In the past decades, Bayesian methods have found widespread application and use in environmental systems modeling. Bayes theorem states that the posterior probability of a hypothesis is proportional to the product of the prior probability of this hypothesis and the likelihood of the hypothesis given the new/incoming observations. In science and engineering, this hypothesis often constitutes some numerical simulation model, which summarizes using algebraic, empirical, and differential equations, state variables and fluxes, all our theoretical and/or practical knowledge of the system of interest, and unknown model parameters which are subject to inference using some data of the observed system response. The Bayesian approach is intimately related to the scientific method and uses an iterative cycle of hypothesis formulation (model), experimentation and data collection, and theory/hypothesis refinement to elucidate the rules that govern the natural world. Unfortunately, model refinement has proven to be very difficult in large part because of the poor diagnostic power of residual based likelihood functions.
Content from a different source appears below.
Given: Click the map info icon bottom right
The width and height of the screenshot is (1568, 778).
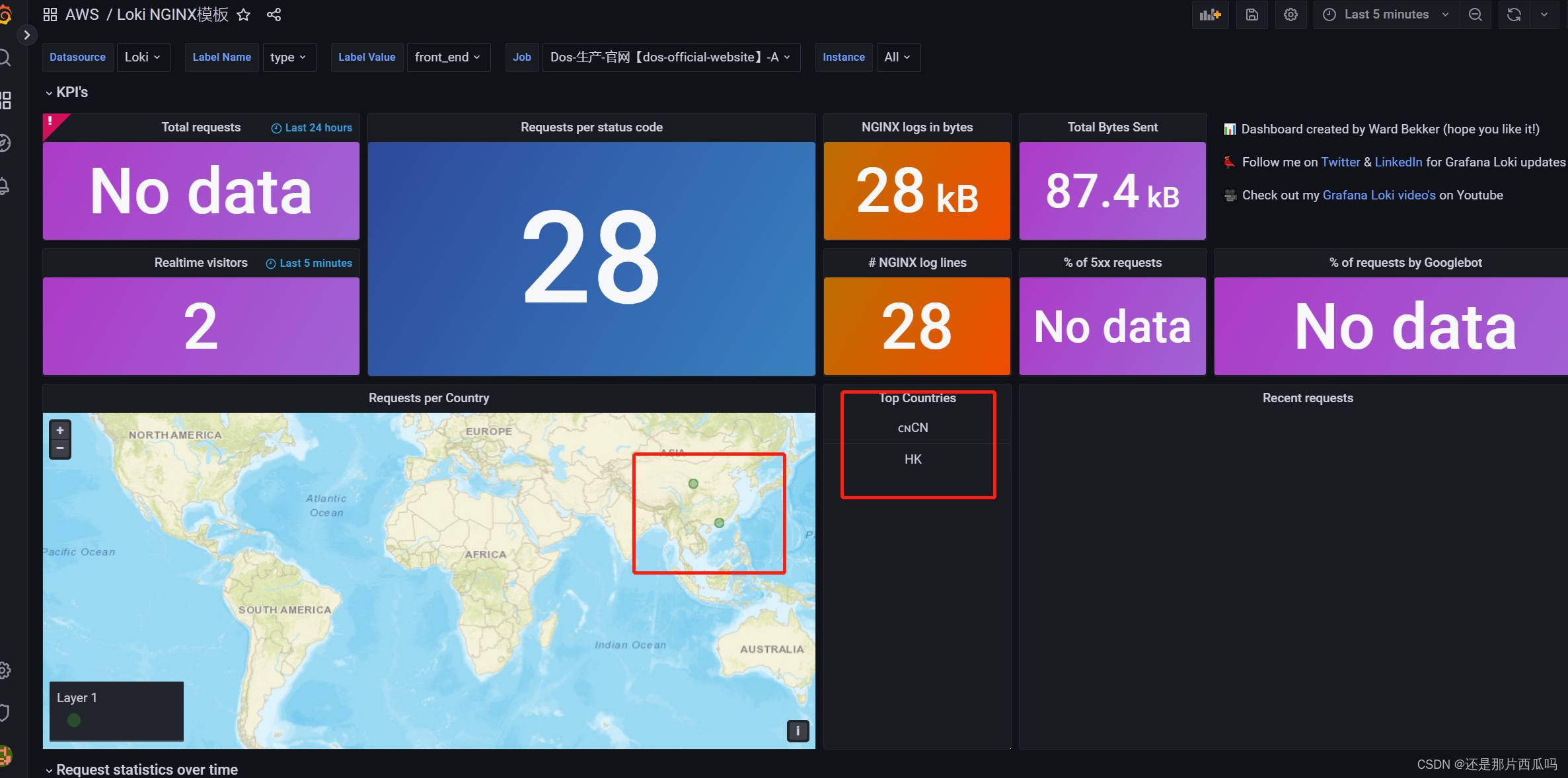Looking at the screenshot, I should (x=798, y=730).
In this thesis, I present seven different chapters (publications) that introduce the theory, concepts and implementation of a diagnostic approach to model identification and evaluation. This approach, coined approximate Bayesian computation (ABC), relaxes the need for an explicit likelihood function in favor of one or more summary statistics, which when rooted in the relevant environmental theory have a much stronger and compelling diagnostic power than some average measure of the size of the error residuals. The proposed methodology is statistically coherent, and provides new insights into and guidance on model structural (epistemic) errors, model (hypothesis) refinement, system nonstationarity, and the information content of experimental data. What is more, the proposed diagnostic approach provides a much-needed statistical underpinning of the popular generalized likelihood uncertainty framework (GLUE) of Beven and co-workers, and presents a powerful alternative to subjective regularized inversion methods used in geophysical inversion. Finally, the DREAM(ABC) algorithm, developed to solve the diagnostic model evaluation problem, is orders of magnitude more efficient than commonly used ABC sampling methods, thereby permitting inference of parameter-rich system models.